When Angela Gamba, a marketer, joined a group of sandal makers three years ago, she had no idea she would be charting new ground.
The group, Makuti Youth, is now receiving orders from among other clients, top tourist hotels in Nakuru for their trendy footwear called “Green Sandals”.
The soles of the sandals are made from recycled car tyres. “It all began with a six-week course conducted by Hope and Vision Sacco in Nakuru where I learnt how to advance my business,” says Ms Gamba. The beneficiaries were all traders in Nakuru town who had no previous entrepreneurial training.
“I learned marketing skills, customer relations and basic book-keeping, which helped me to manage the little capital I had saved.”
Ms Gamba started by selling earrings, jewellery and other small ornamental objects in offices in Nakuru town. She could make up to Sh3,000 in a day which she ploughed back into the sandal business.
As part of the training, she came up with a project idea which she pitched to the trainers. She convinced them that the ordinary Akala sandals once famous with the Maasai and other pastoral communities could be made more attractive and sold to tourists.
By then she had joined Makuti Youth Group.

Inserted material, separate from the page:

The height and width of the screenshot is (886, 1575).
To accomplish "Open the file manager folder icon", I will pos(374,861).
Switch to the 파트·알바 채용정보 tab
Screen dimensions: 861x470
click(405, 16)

The trainers liked her idea of customising the sandals to depict Kenya’s rich culture by using soft materials such as leso and kikoy and other cloths bearing the colours of the national flag.
This got seed funding from the training team, which Ms Gamba and her partners used to buy more materials.
She came up with new ways of adding value to the products, which the rest of the four-member group liked. They transformed the sandals from drab and hardy footwear to, trendy work of art and fashion.
The group also makes clutch bags, wallets and other accessories, but the green sandal is their flagship project.
Despite challenges such as lack of a specific outlet to sell their products and the headache of dealing with customers who fail to pay for their orders, Ms Gamba and her friends are not deterred.
“By the end of the year, we hope to open an outlet in Nakuru town for both wholesale and retail customers,” she says.
The group also plans to add beadwork to some orders from hotels.
“We have received a good order for sandals, although the client wants something that we have not tried before. But we have seen the business opportunity there and will use our creativity to deliver.”
According to Ms Gamba, opportunity to sell their products comes in many forms. One of them is to search the Internet for top hotels in the Rift Valley and book an appointment with the manager.
“I then walk into their offices and introduce my group and our business with the aim of clinching a sale. Most managers respond well and place orders.”
But tighter vigil in the hotel industry due to poaching and other forms of insecurity in the game parks has put a damper on the business because access to tourism sites and hotels is now more difficult.
But her customer relations skills have come in handy, enabling her to persuade potential buyers of the group’s objectives.
Makuti, which is now six years old has learnt a lot of virtues along the way and patience is one of them. Ms Gamba, who is the group’s marketing manager, has had to put up with delays in orders and customers who will not keep their word.
They are however, encouraged by regular feedback from customers, thus pushing their options even further. They are now venturing into online marketing and would like to set up a website for their clients most of whom are international tourists.